The phrase “not being able to trust, have always been her fears” underscores the gender dynamics at play, suggesting that previous experiences with acquaintances and relatives may have contributed to her reluctance to connect. This resonates with concepts of learned helplessness, where repeated exposure to negative experiences leads to a sense of powerlessness in establishing healthy relationships.
The closing lines, “that her love was unrequited floods my own with tears,” reflect the shared emotional weight carried by both the speaker and the subject. This experience of unreciprocated love often leads to feelings of sadness and loss, further intensifying the speaker’s empathetic response. It reinforces the idea that unresolved emotional wounds can create cycles of pain and distrust that affect not just the individual but also those around them.
Poem 2: The Manipulator (Effect)
The second poem delves deeper into the complexity of manipulative behaviors, establishing a stark contrast to the vulnerability depicted in the first poem.

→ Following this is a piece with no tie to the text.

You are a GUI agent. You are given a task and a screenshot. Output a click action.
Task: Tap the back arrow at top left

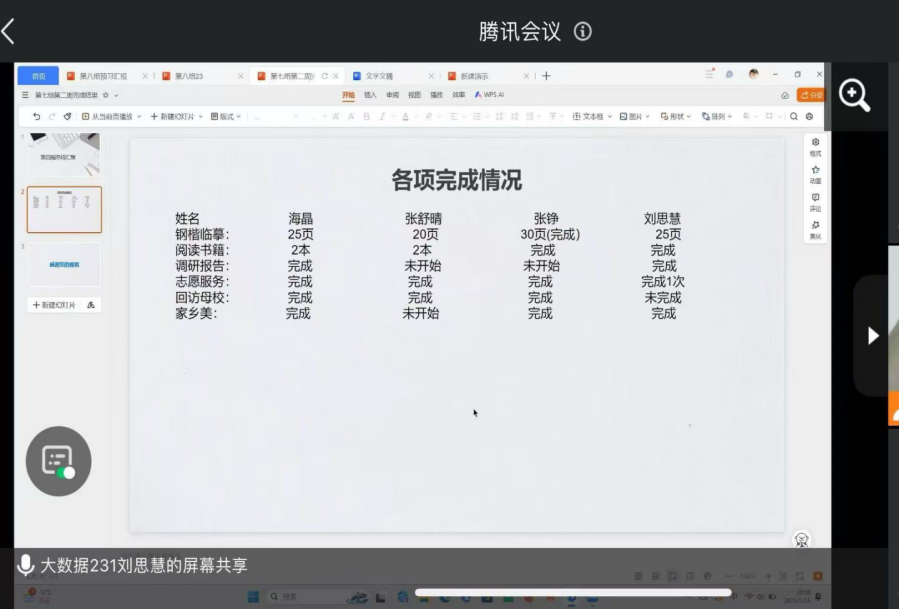[x=9, y=32]
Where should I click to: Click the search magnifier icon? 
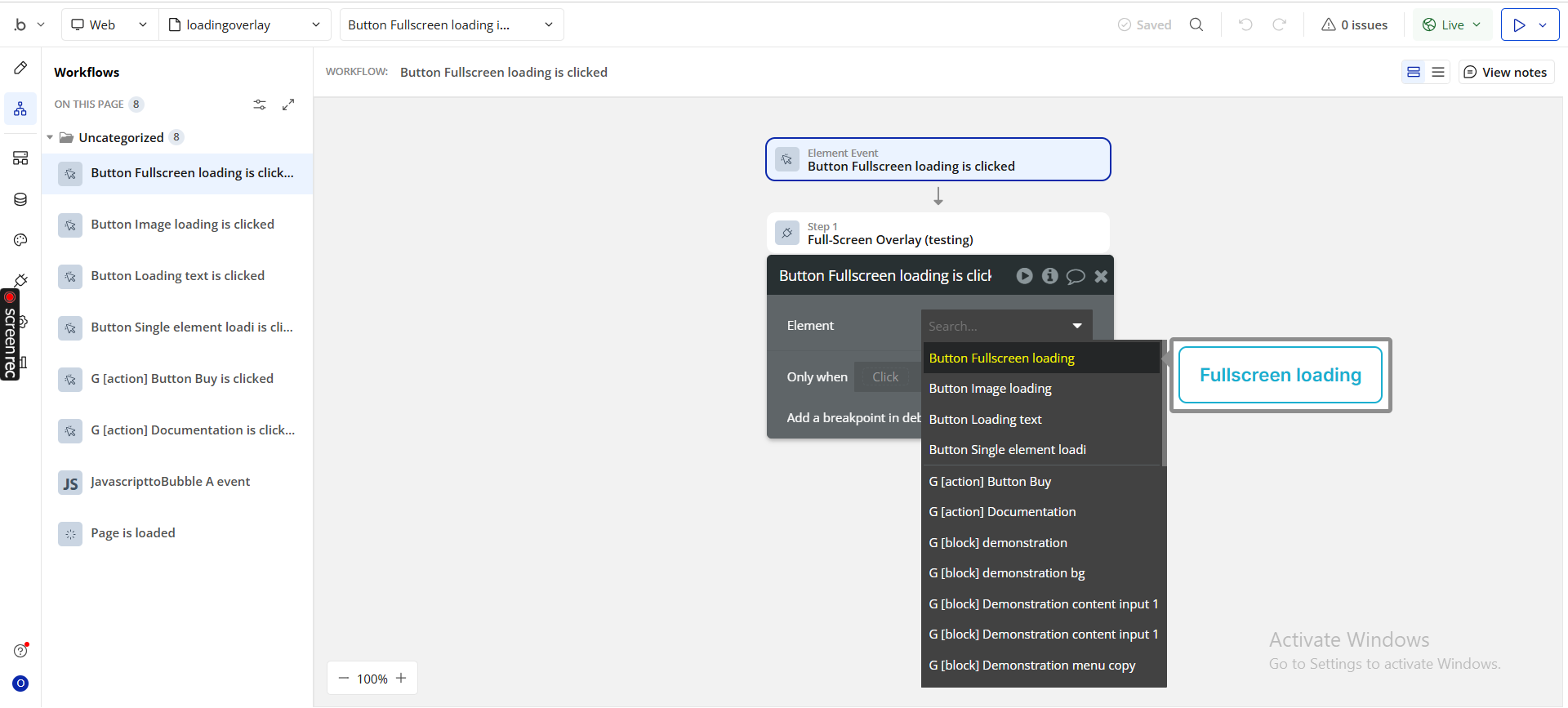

The speaker acknowledges the subject’s refusal to change, indicated by the line “her dial is set to manipulator.” This suggests an awareness of psychological defense mechanisms, specifically the concept of projection, where individuals deflect their insecurities onto others.
The lines “when she was a child, her mama tried to nurture her, but her words got misconstrued” touch on the significance of early childhood experiences. Miscommunication or harsh criticism during formative years can result in maladaptive coping strategies, leading individuals to manipulate others as a means of self-preservation. The interplay of nurture and environment in shaping behavior aligns with the principles of social learning theory, positing that behaviors are learned through observation and imitation.
The subsequent lines illustrate the pain of unfulfilled potential for emotional connection: “because her tender heart was forced against its will.” This evokes the fear of intimacy, where individuals may sabotage relationships rather than risk vulnerability, as noted in research by psychologists like David Schnarch. This fear often leads to a cycle of emotional manipulation, where individuals project their own fears onto others, further complicating their interpersonal relationships.
The poem concludes with a powerful sense of resignation: “I know she’s defrauding me, for all she can get, but until the next grift, all I can do is smile back.” This resignation highlights the complexities of attachment, as the speaker grapples with the duality of love and betrayal. It reflects a common psychological phenomenon known as cognitive dissonance, where conflicting beliefs lead to discomfort and an internal struggle for resolution.
Both of these poems poignantly illustrate the struggles of navigating relationships colored by past traumas. They delve into the psychological complexities surrounding trust, manipulation, and emotional protection, highlighting how past experiences shape present behaviors. By intertwining themes of attachment, learned behaviors, and emotional defenses, the poems reveal a nuanced understanding of human relationships that resonates deeply, reflecting the intricate dance between vulnerability and self-protection. Through this introspective lens, the reader gains insight into the pervasive impact of emotional scars on interpersonal dynamics, ultimately leading to a greater understanding of the fragile nature of trust and connection in human relationships.